O cerrado naquela parte do município parecia intacto, o capim alto, as árvores de casca grossa, as palmeiras espinhentas. Como ainda chovia naquela época, tudo continuava verde. Apesar disso, Laércio notou as marcas de queimada.
— Por que aqui? Por que agora? — as perguntas de Marlene faziam sentido, e claro que já tinham sido feitas muitas vezes, pois José Arnaldo tinha a resposta na ponta da língua.
— Por causa do transporte escolar — respondeu o engenheiro prontamente. — Uma nova agrovila foi criada uns 15 quilômetros ao norte, a rodovia chega lá, mas é o dobro de distância se cortarmos por aqui…
— Acho que por aqui vocês não vão passar — disse Jair abaixando-se diante de uma pedra. — Está vendo essas marcas aqui? — continuou ele após fotografá-la ainda no chão. Depois a levantou e mostrou ao engenheiro.
— Para mim é uma pedra como qualquer outra — decretou o funcionário da prefeitura de Chapada dos Guimarães dando de ombros.
— Talvez seja — revelou o geólogo —, mas a natureza não lapida pedras, o ser humano sim.
Aquele primeiro local de pesquisa não era muito longe do centro da cidade, possibilitando que Laércio, Marlene e Jair pudessem voltar para almoçar. O que o fizeram pouco antes das 13 da tarde. Preferiram ficar um pouco mais, queriam entender melhor no que haviam se metido sem o olhar inquisidor de José Arnaldo. Era obvio que aquela área já foi habitada por grupos humanos, o problema era definir a idade e o quanto de vestígios haveria para ser preservado.
Aproveitaram a hora do almoço para procurarem o hotel. Como sempre faziam para economizar, escolheram um quarto com uma cama de casal e uma de solteiro, já que o hotel não tinha um aposento com três de solteiro. Acreditavam que terminariam a pesquisa até sexta, por isso não alugaram o quarto além dos quatro dias que esperavam ficar no município.
Ao retornarem para o sítio, foram acompanhados por cinco funcionários da Secretaria de Infraestrutura, designados para os assistirem.
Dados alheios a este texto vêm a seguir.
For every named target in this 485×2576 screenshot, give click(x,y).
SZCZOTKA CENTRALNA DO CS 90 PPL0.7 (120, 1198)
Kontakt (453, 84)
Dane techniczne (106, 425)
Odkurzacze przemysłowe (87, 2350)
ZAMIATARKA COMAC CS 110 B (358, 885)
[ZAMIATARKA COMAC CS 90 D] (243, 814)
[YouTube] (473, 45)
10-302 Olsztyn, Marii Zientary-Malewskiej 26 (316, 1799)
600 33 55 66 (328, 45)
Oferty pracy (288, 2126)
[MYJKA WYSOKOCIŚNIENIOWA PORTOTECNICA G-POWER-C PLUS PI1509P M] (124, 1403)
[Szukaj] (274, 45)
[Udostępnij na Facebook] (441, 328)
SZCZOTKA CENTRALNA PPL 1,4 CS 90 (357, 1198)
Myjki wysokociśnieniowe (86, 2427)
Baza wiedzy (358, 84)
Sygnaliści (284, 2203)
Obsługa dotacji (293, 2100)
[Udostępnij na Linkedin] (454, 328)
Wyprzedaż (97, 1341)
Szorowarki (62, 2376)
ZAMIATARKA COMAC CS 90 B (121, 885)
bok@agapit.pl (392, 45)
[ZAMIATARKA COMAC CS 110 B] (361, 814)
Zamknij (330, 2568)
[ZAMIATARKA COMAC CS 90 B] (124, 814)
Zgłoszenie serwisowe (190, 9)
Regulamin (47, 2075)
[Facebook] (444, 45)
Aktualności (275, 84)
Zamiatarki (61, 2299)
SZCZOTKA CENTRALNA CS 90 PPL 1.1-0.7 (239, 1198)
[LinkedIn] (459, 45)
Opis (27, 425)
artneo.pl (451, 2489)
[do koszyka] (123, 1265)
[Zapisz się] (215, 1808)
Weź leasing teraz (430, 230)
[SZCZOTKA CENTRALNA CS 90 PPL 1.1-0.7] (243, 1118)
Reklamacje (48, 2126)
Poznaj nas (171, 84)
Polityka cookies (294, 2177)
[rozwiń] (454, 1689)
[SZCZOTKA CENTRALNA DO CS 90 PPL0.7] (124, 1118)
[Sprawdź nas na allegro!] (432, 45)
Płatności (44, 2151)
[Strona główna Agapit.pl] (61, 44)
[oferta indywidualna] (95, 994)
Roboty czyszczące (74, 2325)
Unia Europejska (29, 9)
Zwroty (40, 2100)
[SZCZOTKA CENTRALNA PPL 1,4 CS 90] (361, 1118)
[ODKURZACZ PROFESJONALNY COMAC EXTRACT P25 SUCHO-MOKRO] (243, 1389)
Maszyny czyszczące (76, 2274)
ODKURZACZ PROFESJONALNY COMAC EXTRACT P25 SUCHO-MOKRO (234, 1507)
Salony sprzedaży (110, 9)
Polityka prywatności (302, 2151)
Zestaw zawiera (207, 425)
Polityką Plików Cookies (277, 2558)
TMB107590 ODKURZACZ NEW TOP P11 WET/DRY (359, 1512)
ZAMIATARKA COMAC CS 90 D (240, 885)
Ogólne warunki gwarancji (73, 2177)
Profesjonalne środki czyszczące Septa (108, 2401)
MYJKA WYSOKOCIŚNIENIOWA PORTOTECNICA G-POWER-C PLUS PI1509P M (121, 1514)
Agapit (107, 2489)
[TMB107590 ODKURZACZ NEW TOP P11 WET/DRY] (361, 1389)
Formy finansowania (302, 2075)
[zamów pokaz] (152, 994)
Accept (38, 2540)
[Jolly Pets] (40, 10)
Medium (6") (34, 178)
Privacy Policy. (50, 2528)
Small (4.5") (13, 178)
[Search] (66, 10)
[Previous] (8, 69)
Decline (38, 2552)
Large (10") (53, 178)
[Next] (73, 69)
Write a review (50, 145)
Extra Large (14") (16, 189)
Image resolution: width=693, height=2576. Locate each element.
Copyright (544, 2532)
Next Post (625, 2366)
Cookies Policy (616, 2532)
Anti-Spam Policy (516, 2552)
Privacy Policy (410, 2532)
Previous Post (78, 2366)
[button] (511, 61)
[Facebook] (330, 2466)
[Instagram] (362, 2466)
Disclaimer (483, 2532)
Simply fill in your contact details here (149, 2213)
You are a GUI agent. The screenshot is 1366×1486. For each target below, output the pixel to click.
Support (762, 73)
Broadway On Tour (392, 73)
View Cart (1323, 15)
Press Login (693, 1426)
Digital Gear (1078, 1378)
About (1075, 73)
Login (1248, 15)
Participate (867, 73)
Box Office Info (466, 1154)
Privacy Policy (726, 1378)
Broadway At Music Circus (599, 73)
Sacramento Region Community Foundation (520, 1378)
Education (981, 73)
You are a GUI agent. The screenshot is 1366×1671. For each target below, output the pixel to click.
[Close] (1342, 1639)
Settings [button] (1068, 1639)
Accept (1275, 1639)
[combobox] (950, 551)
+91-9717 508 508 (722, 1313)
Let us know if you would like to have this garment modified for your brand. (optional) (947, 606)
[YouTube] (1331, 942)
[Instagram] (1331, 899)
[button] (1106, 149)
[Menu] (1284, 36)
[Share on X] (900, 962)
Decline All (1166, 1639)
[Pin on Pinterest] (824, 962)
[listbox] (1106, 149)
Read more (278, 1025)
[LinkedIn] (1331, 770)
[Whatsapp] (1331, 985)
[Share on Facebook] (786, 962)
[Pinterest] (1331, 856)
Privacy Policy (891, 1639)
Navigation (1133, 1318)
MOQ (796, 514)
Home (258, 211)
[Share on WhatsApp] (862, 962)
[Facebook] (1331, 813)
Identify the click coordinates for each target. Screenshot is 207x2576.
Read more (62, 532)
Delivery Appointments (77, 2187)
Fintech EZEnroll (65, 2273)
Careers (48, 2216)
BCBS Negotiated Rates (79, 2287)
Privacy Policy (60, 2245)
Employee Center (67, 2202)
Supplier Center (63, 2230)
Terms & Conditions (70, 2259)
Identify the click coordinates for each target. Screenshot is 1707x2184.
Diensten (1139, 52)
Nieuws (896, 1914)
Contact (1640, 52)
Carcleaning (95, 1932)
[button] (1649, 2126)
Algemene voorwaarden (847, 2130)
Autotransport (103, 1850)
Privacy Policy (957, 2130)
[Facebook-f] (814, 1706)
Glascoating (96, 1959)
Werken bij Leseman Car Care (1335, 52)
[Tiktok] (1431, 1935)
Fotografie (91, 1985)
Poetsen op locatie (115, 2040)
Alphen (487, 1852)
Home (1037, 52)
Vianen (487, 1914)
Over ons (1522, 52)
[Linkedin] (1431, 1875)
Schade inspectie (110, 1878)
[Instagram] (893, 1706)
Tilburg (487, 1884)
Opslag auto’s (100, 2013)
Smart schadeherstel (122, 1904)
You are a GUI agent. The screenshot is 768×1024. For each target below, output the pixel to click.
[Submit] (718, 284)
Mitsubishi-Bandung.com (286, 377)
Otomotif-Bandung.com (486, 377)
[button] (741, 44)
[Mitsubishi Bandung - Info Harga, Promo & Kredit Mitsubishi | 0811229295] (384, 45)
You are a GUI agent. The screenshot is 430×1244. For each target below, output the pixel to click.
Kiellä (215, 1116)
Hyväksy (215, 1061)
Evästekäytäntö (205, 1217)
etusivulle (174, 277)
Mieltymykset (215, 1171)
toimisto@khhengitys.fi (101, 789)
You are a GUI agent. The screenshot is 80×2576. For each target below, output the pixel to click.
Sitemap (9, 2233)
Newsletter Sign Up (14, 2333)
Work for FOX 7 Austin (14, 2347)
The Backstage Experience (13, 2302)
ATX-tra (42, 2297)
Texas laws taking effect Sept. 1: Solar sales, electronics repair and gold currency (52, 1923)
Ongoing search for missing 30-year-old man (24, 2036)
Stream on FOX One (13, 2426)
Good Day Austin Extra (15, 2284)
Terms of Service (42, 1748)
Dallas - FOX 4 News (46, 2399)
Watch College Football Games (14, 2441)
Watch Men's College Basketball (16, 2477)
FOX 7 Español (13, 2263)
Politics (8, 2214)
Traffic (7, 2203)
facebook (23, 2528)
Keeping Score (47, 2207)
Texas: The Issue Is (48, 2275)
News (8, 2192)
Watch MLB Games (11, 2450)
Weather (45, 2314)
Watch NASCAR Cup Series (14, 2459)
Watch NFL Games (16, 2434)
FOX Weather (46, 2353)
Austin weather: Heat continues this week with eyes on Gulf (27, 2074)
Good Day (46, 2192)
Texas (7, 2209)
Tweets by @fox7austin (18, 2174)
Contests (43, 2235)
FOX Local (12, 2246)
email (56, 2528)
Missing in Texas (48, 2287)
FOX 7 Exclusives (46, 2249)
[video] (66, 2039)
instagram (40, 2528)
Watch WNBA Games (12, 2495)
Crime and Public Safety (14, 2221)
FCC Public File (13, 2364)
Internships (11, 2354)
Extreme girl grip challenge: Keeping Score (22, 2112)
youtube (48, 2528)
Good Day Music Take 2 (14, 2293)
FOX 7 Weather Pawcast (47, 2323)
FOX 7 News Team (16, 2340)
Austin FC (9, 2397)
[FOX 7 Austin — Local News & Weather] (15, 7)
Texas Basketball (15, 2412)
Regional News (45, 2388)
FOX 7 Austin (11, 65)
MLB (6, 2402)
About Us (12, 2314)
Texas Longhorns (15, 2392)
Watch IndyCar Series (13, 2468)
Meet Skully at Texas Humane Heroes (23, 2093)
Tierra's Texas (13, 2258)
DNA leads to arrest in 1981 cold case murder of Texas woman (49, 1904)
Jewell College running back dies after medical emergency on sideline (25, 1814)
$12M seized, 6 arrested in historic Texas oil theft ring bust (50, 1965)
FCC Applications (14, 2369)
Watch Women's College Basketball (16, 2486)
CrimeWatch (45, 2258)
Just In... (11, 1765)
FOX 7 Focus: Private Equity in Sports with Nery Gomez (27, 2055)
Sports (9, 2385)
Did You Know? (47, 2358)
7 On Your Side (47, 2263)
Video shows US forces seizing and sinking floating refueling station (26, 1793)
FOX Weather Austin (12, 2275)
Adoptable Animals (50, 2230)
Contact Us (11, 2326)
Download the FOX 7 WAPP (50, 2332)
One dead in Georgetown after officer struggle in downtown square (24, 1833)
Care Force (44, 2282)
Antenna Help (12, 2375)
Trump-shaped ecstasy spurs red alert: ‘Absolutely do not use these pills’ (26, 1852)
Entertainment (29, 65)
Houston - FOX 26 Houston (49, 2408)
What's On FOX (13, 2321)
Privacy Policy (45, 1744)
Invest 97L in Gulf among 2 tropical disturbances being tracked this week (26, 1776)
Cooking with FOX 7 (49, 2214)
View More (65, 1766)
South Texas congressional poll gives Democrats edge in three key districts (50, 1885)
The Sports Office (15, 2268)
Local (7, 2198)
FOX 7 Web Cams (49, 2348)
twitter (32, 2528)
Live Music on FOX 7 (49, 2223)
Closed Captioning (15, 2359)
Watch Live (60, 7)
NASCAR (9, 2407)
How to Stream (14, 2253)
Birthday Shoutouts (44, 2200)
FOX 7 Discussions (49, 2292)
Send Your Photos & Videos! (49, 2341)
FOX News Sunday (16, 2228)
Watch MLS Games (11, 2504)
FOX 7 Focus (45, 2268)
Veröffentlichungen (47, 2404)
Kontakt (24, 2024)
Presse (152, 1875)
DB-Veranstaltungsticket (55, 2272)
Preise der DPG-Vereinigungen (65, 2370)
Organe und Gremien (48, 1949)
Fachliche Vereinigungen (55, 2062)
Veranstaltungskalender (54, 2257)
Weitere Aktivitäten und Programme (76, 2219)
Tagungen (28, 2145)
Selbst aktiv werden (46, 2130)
O chefe dos funcionários da prefeitura era um homem baixo e barrigudo que atendia pelo nome de Rodolfo França, mas todos o chamavam de França. Logo entenderiam que aquele homem estava lá apenas para fiscalizar os pesquisadores, visto que pouco se envolvia com os trabalhos, fosse de capinar determinada área ou recolher algum material de interesse ao estudo.
Novamente os funcionários públicos voltaram para a cidade pouco antes das 17, a fim de finalizarem o expediente. Laércio e equipe, no entanto, somente deixariam a área quando já estava escuro demais para continuarem.
Grilos davam a trilha sonora e vaga-lumes um espetáculo luminoso à parte que somente quem já se aventurou ou vive além das luzes citadinas teve o prazer de acompanhar. Mas foi uma luz específica que chamou a atenção dos pesquisadores. Ela movia-se muito estável para ser alguém com uma lanterna. Muito menos acreditavam que um motociclista faria a loucura de pilotar em meio ao mato fechado.
Lentamente, o facho luminoso circundava os pesquisadores, como se os estudasse. Quando, a menos de 30 passos deles, ela se desfez em uma explosão de luz, tão belíssima quanto assustadora para seus espectadores. O grupo de cientistas voltou para a cidade tentando, em vão, encontrar uma explicação racional para o que presenciaram.